Premature ejaculation is a prevalent sexual dysfunction in men; however, because of the variability in time required to ejaculate and in partners' desired duration of sex, exact prevalence rates of PE are difficult to determine. In the "Sex in America" surveys, University of Chicago researchers found that between adolescence and age 59, approximately 30% of men reported having experienced PE at least once during the previous 12 months, whereas about 10 percent reported erectile dysfunction. Although ED is men's most prevalent sex problem after age 60, and may be more prevalent than PE overall according to some estimates, premature ejaculation remains a significant issue that, according to the survey, affects 28 percent of men age 65–74, and 22 percent of men age 75–85. Other studies report PE prevalence ranging from 3 percent to 41 percent of men over 18, but the great majority estimate a prevalence of 20 to 30 percent—making PE a very common sex problem.
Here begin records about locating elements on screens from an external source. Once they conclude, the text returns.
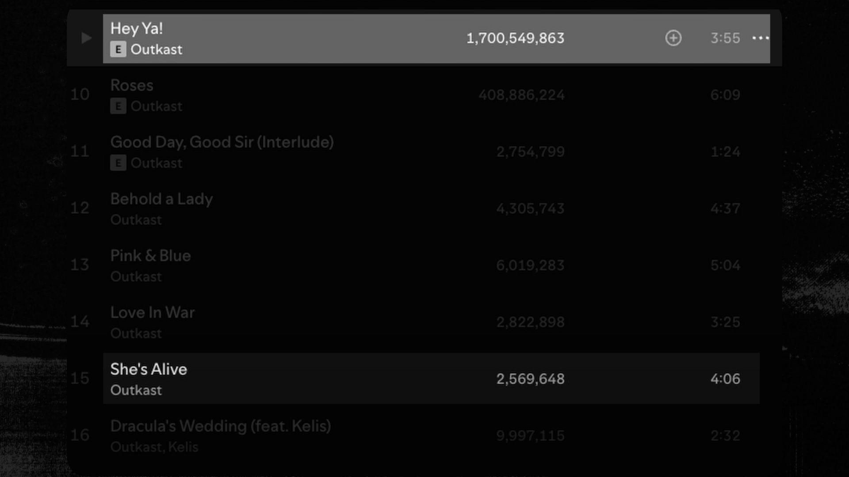The width and height of the screenshot is (849, 477).
Task: Click track number 10 beside Roses
Action: [80, 95]
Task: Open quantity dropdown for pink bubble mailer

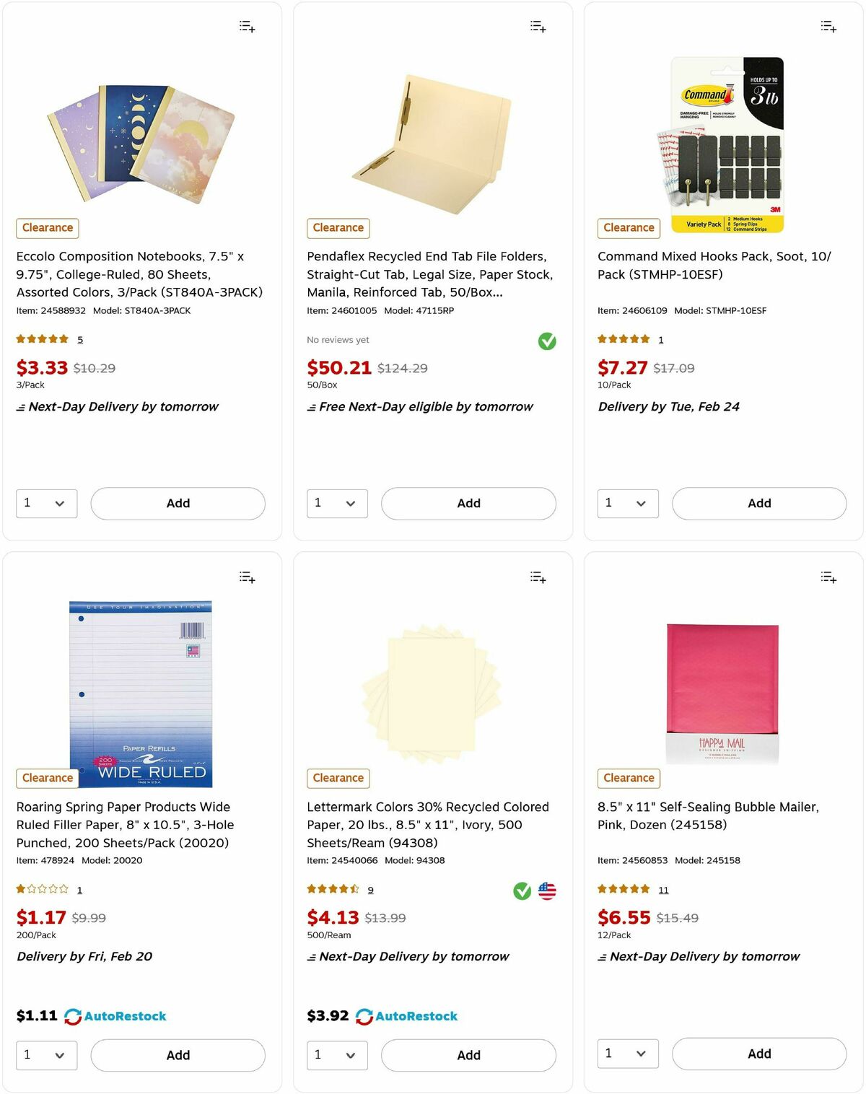Action: coord(627,1054)
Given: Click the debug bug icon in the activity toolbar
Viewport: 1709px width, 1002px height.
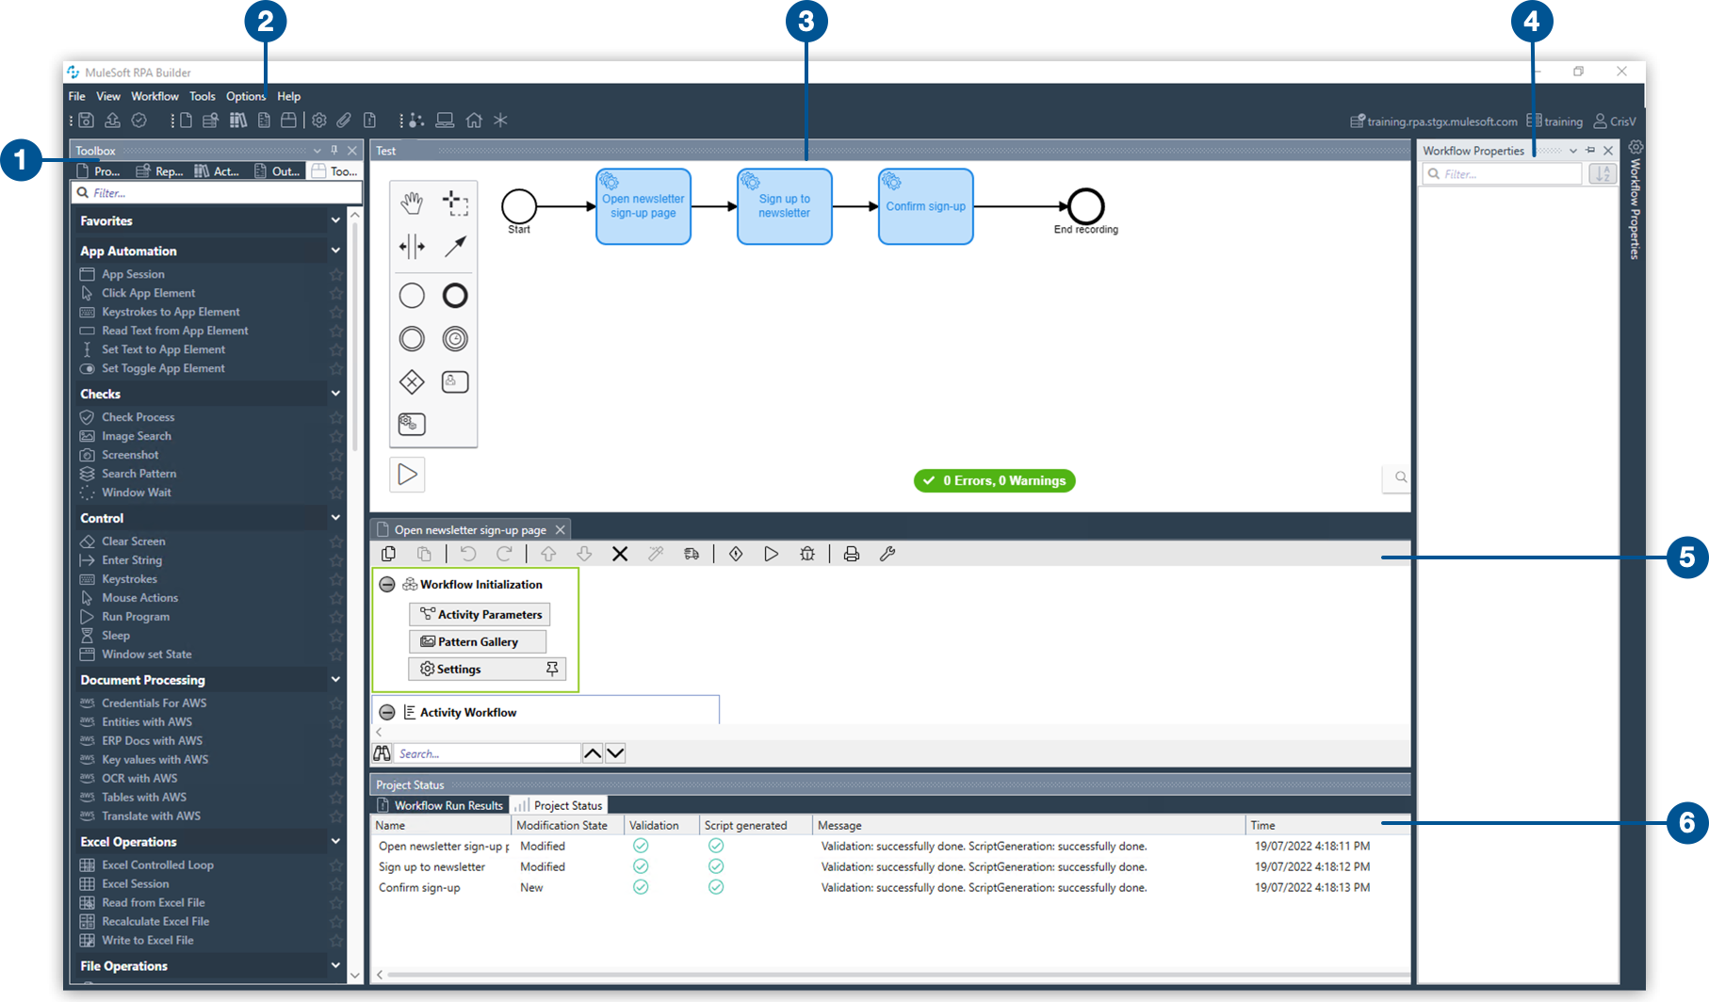Looking at the screenshot, I should 807,554.
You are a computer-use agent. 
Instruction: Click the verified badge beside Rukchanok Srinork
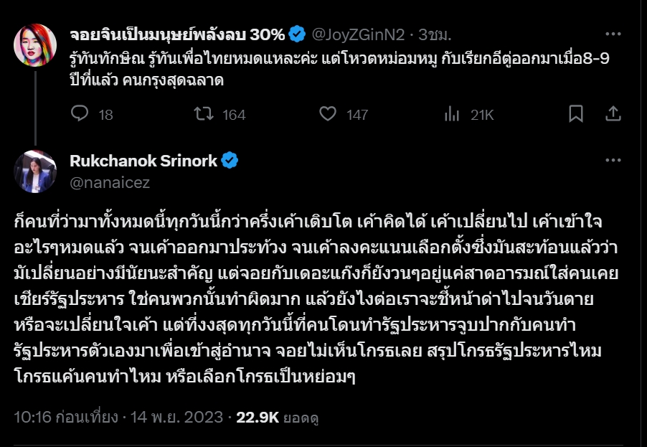click(230, 161)
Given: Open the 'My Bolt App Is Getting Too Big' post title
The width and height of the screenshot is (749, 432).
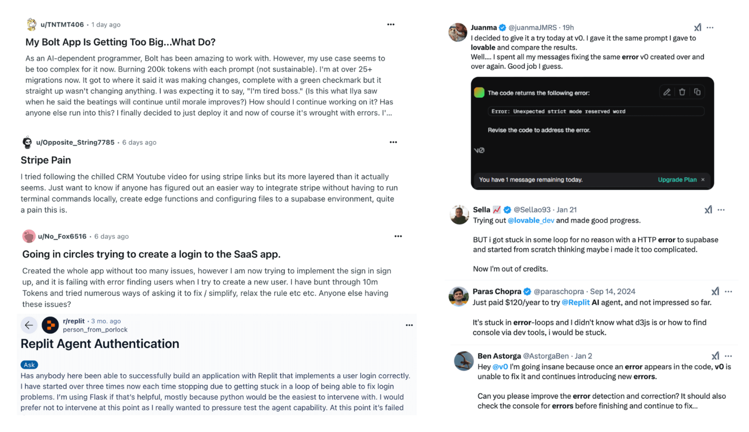Looking at the screenshot, I should coord(120,42).
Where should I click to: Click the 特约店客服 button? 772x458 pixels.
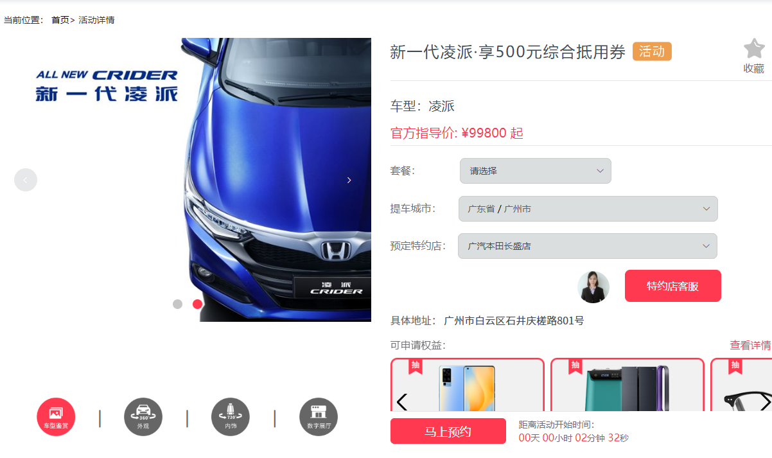(673, 286)
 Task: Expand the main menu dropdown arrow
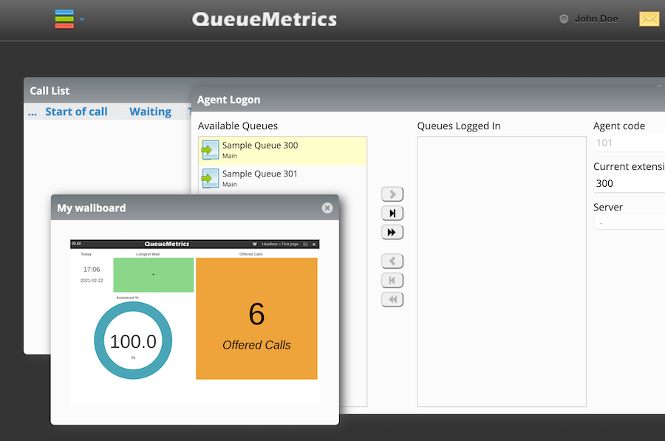pyautogui.click(x=82, y=19)
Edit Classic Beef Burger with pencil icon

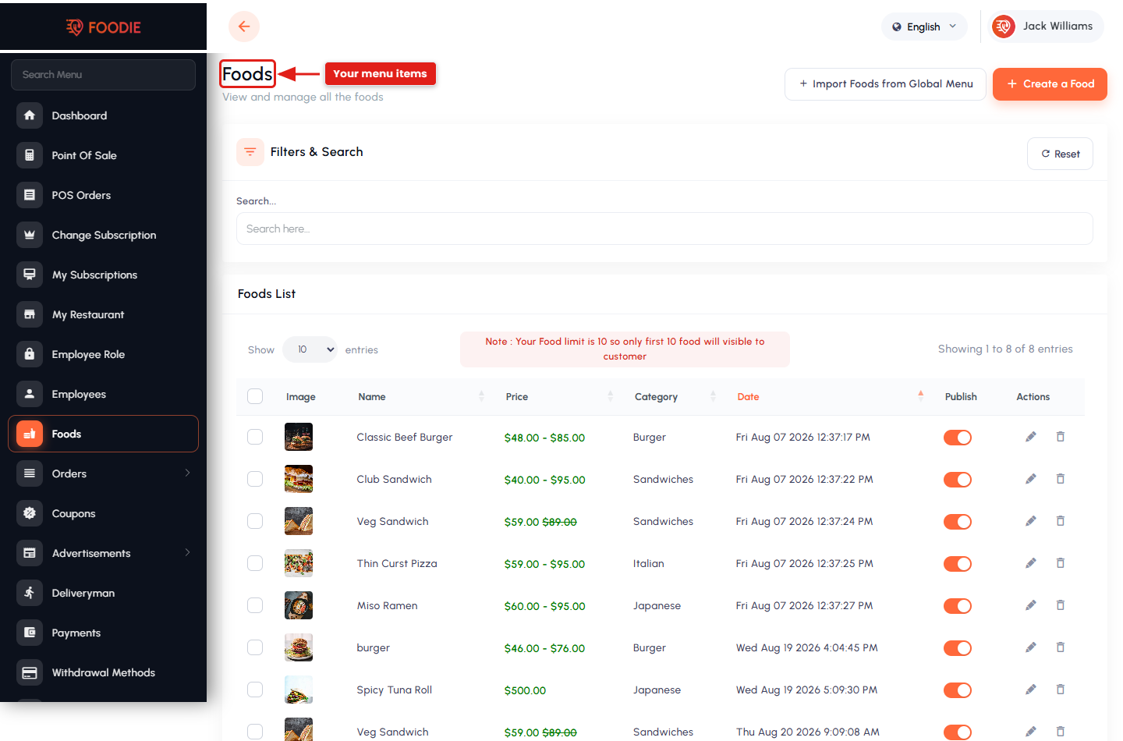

There is a common misconception that younger men are more likely to suffer premature ejaculation and that its frequency decreases with age. Prevalence studies have indicated, however, that rates of PE are constant across age groups.

History

Male mammals ejaculate quickly during intercourse, prompting some biologists to speculate that rapid ejaculation had evolved into men's genetic makeup to increase their chances of passing their genes.
Ejaculatory control issues have been documented for more than 1,500 years. The Kamasutra, the 4th century BCE Indian sex handbook, declares: "Women love the man whose sexual energy lasts a long time, but they resent a man whose energy ends quickly because he stops before they reach a climax." Waldinger summarizes professional perspectives from early in the twentieth century.
Sex researcher Alfred Kinsey did not consider rapid ejaculation a problem, but viewed it as a sign of "masculine vigor" that could not always be cured. The belief that it should be considered a disease rather than a normal variation has also been disputed by some modern researchers.